Definition: A commitment scheme is a two-party (Committer, Receiver) two-stage (commitment phase, decommitment phase) protocol that enables the Committer to bind himself to a value while keeping the value hidden to the Receiver. The value is revealed in the decommitment phase. More in details, in the commitment phase the Committer interacts with the Receiver to commit to a secret message m. The output of this phase is a transcript. In the decommitment phase, the Committer reveals m providing all the information that allow the Receiver to check that the value is consistent with the transcript obtained in the commitment phase. Finally the Receiver outputs either the opened value m or $\perp$. A two-party protocol (Committer, Receiver) is a commitment scheme if the following conditions hold:

1. Completeness: for all messages m, if Committer and Receiver are honest then at the end of the decommitment phase Receiver always outputs the message committed in the commitment phase by the Committer.
2. Hiding: for all dishonest Receiver, for all pair of messages m0,m1 chosen by Receiver, given a transcript of the commitment phase for one of message mb, for a randomly chosen $b \in \{0,1\}$, Receiver cannot tell if the transcript hides m0 or m1 with probability better than 1 / 2.
3. Binding: for all dishonest Committer, after the commitment phase, there is only one value that can be accepted by Receiver in the decommitment phase.

A commitment scheme is non-interactive if the commitment and the decommitment phases consist of only one message from Committer to Receiver.
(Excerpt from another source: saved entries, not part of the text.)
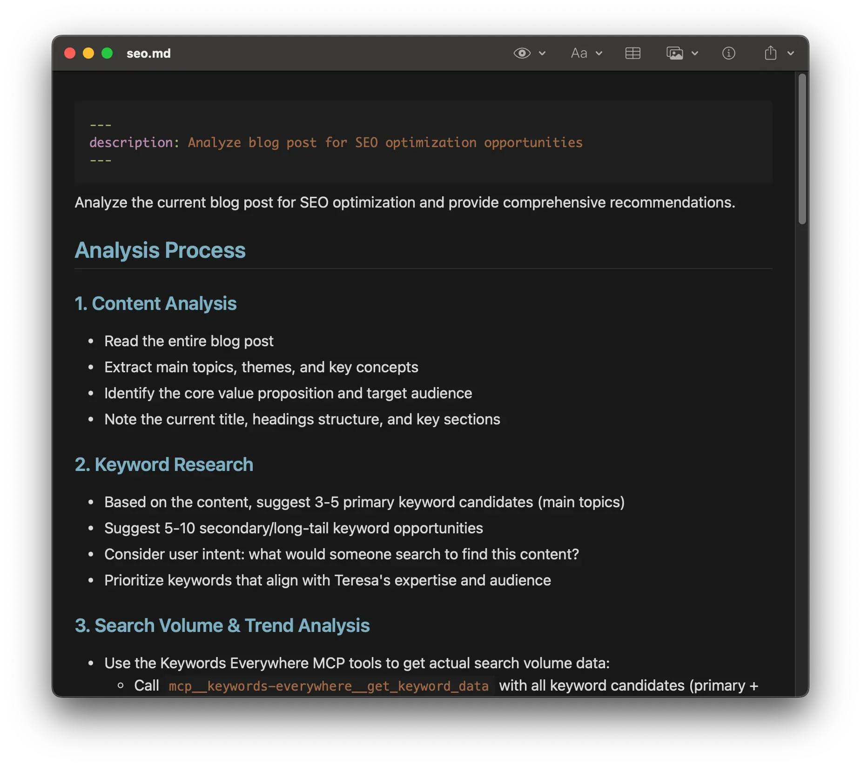Expand the share options chevron
This screenshot has height=766, width=861.
click(791, 53)
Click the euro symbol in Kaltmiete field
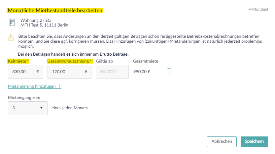 pyautogui.click(x=38, y=72)
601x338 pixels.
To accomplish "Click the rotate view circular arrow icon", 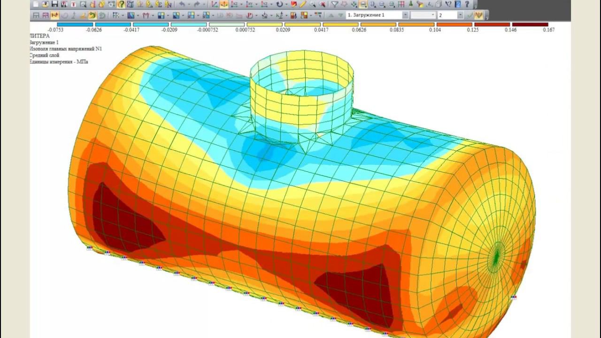I will [280, 4].
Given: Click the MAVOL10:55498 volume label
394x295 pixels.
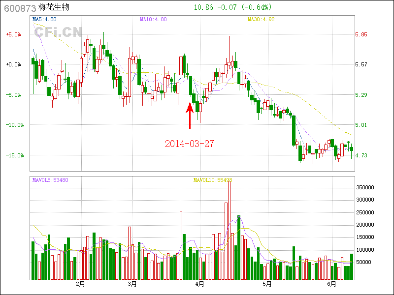Looking at the screenshot, I should click(x=212, y=180).
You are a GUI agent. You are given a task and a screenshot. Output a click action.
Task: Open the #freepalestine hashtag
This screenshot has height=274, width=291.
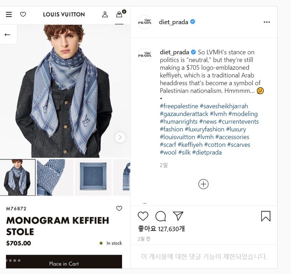[x=179, y=106]
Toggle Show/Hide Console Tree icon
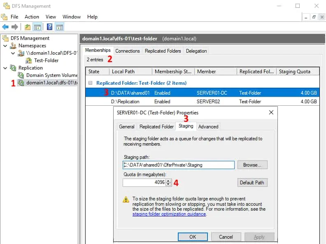 [x=37, y=27]
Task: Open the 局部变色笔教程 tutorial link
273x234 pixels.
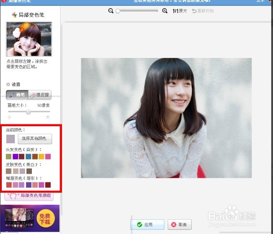Action: tap(29, 196)
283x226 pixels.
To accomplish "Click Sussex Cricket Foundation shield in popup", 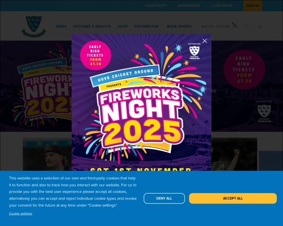I will 194,51.
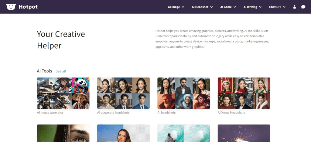Open the AI image generator thumbnail

[x=63, y=93]
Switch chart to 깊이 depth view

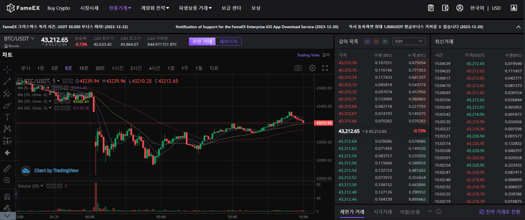326,55
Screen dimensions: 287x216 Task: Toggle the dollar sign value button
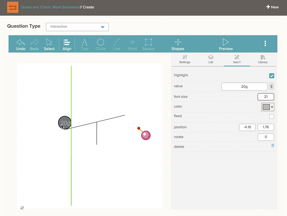pyautogui.click(x=271, y=86)
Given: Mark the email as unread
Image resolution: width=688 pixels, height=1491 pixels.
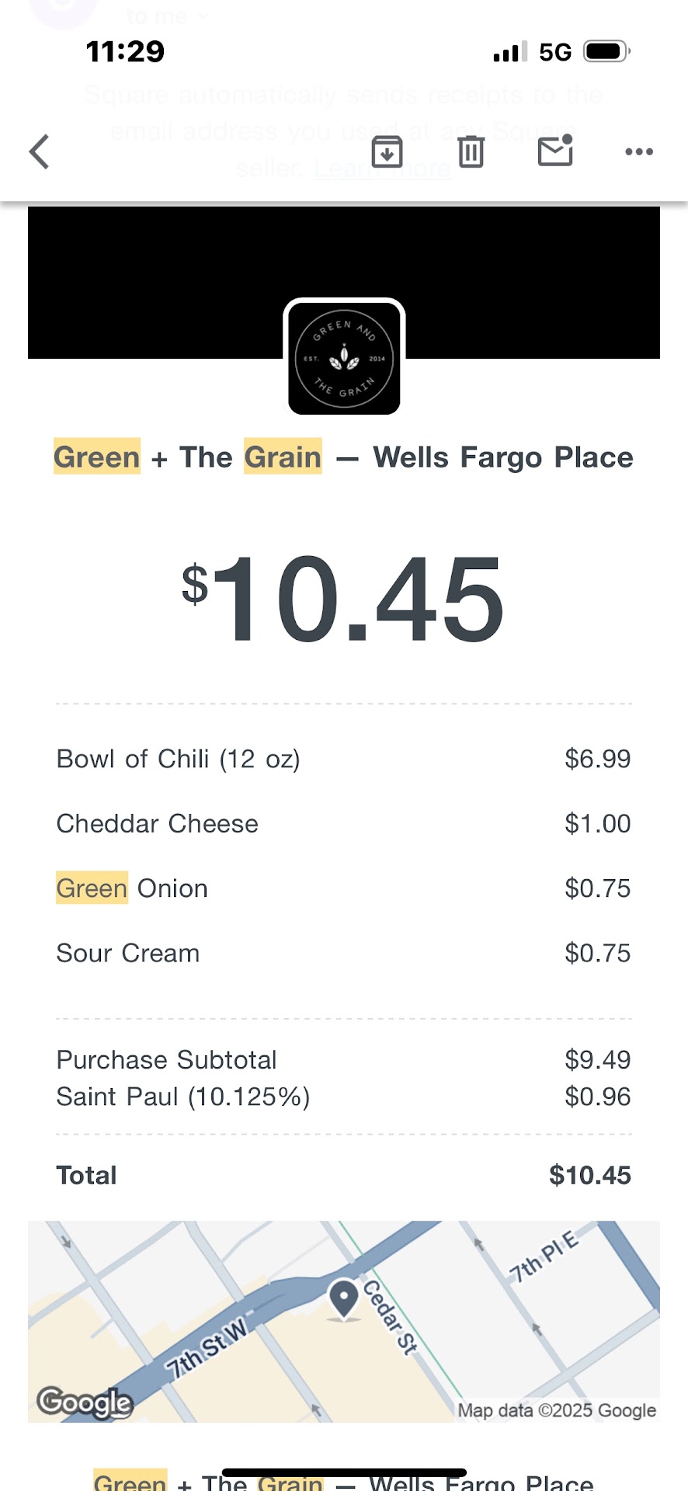Looking at the screenshot, I should 555,151.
A commitment scheme is statistically hiding (resp. binding) if the hiding (resp. binding) holds even against an unbounded Receiver (resp. Committer).

Algorithms: Non-Interactive Statistically Binding Commitments on any One-Way Permutation are shown in [GL89]. A 2-Round Statistically Binding Commitment Scheme

ZK: zero knowledge

Definition: A zero knowledge protocol for an NP language L is a two-party protocol played by a Prover P and a Verifier V having as common input a string x (P has as secret input a witness w s.t. the NP relation $\mathcal{R}_L(x,w)$ is satisfied) in which P wants to convince V that $x \in L$ such that the following conditions hold:

1. Soundness. If $x \notin L$ then any P should not be able to convince V that x is indeed in L.
2. Zero Knowledge. If $x \in L$ then after the protocol execution any V should not have more information about x than the information it had before the protocol execution, except the fact that x is actually in L. In other words, V does not learn anything new interacting with the prover that she could not have computed by herself. This concept is modeled by requiring that for any dishonest verifier there exists an efficient machine called simulator, that on input only x and without the witness is able to produce a protocol transcript that is indistinguishable with the transcript obtained by V interacting with P.
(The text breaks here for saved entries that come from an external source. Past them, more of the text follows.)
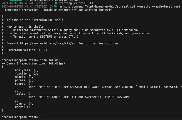Screen dimensions: 182x120
Task: Click the 'analyzers: {}' output line
Action: point(26,70)
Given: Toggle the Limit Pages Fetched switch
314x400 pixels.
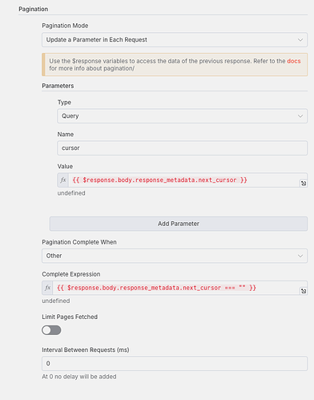Looking at the screenshot, I should 51,330.
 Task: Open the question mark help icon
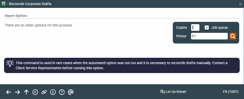click(x=62, y=92)
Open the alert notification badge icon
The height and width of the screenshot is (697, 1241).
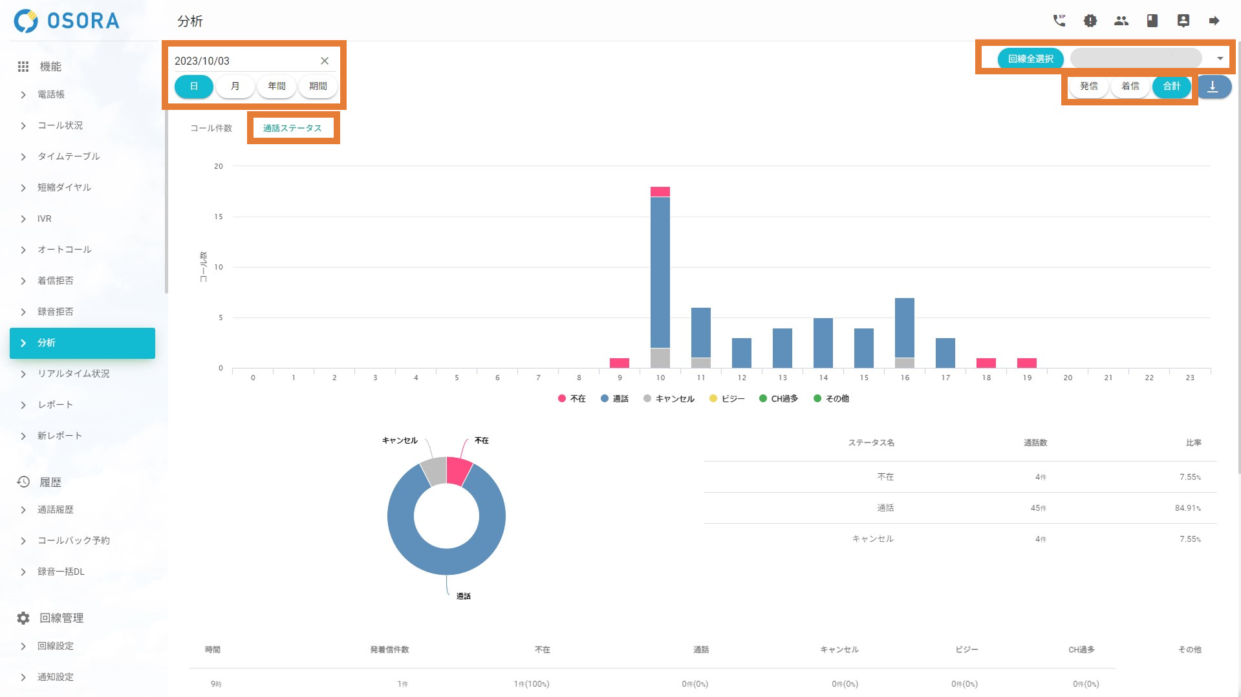[x=1090, y=21]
When the soundness holds even for unbounded dishonest provers we say that the protocol is a zero-knowledge proof system. If soundness holds only for bounded dishonest provers that the protocol is a zero-knowledge argument system. Finally a protocol is computational/statistical/perfect zero knowledge, if the transcript produced by the simulator is computationally/statistically/perfectly indistinguishable from the transcript that a malicious Verifier obtains interacting with the Prover.

Use in cryptography: zero knowledge protocols are building blocks of many two/multi-party protocols.

References:

• S Goldwasser, S Micali, and C Rackoff. 1985. The knowledge complexity of interactive proof-systems. In Proceedings of the seventeenth annual ACM symposium on Theory of computing (STOC '85).